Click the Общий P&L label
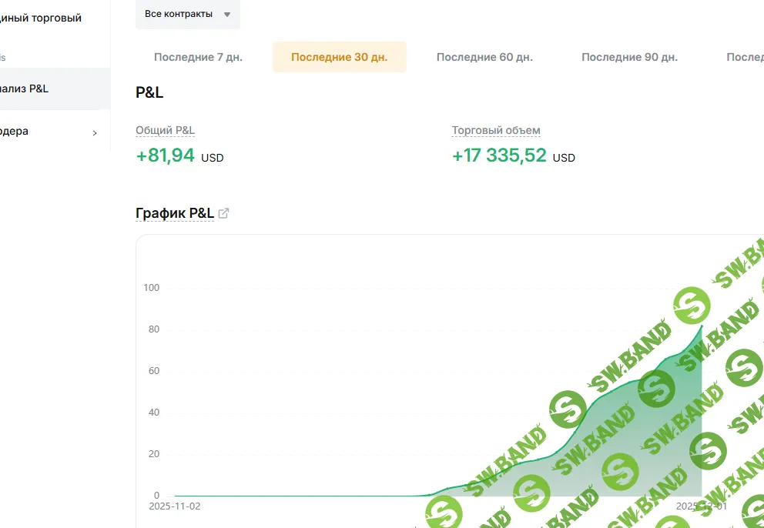The width and height of the screenshot is (764, 528). pyautogui.click(x=165, y=131)
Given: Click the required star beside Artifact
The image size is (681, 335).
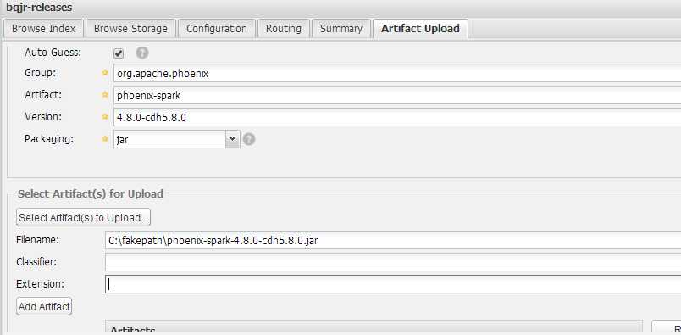Looking at the screenshot, I should [x=105, y=95].
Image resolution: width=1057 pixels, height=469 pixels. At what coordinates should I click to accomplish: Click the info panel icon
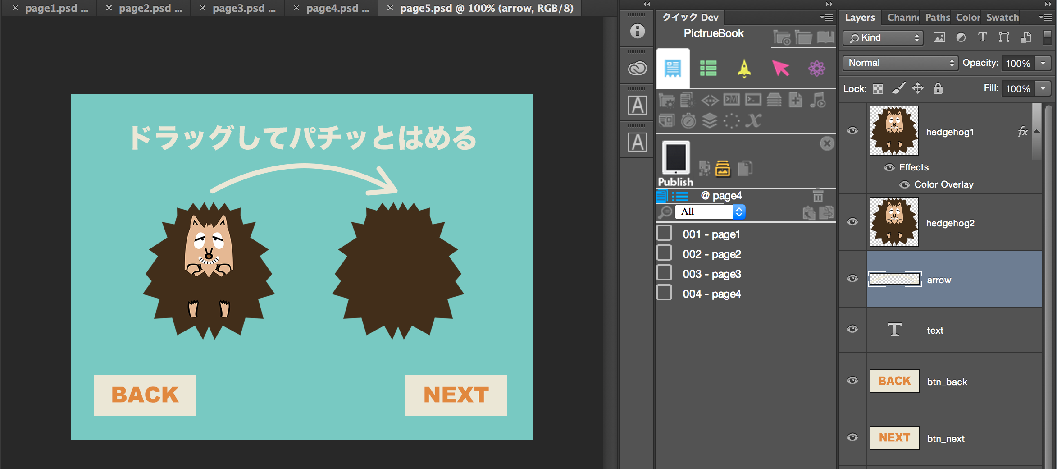click(x=637, y=31)
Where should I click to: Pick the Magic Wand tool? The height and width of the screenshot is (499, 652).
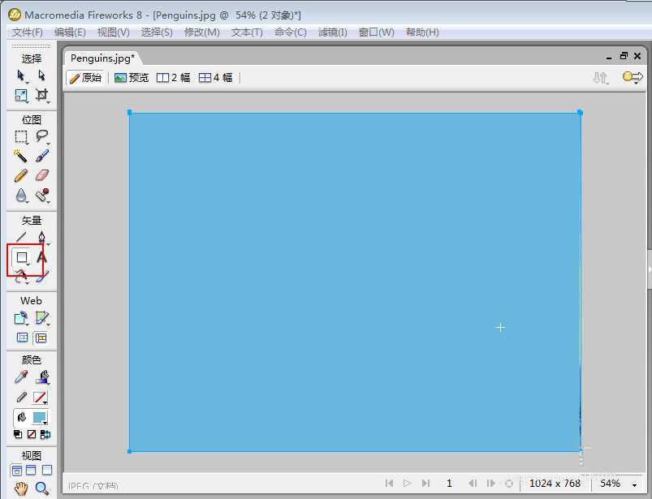tap(22, 156)
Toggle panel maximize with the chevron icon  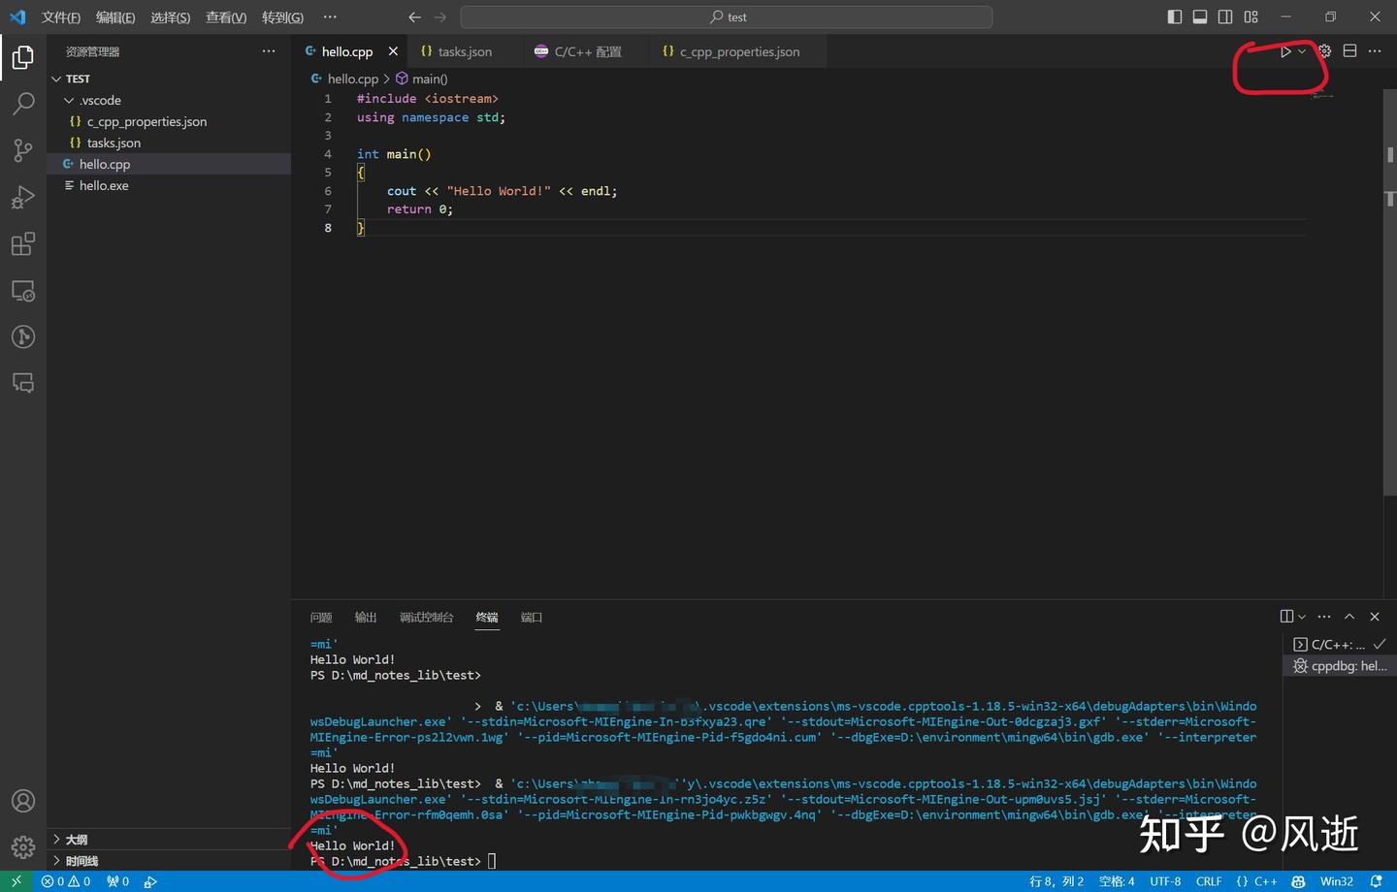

--

→ Work required
Only what runs from the line with "Where should I" through the last line of the listing above belongs in the answer, set down exactly and free of pictures.

→ Written answer
Where should I click to: Pick the Magic Wand tool? The height and width of the screenshot is (499, 652).
tap(22, 156)
Toggle panel maximize with the chevron icon  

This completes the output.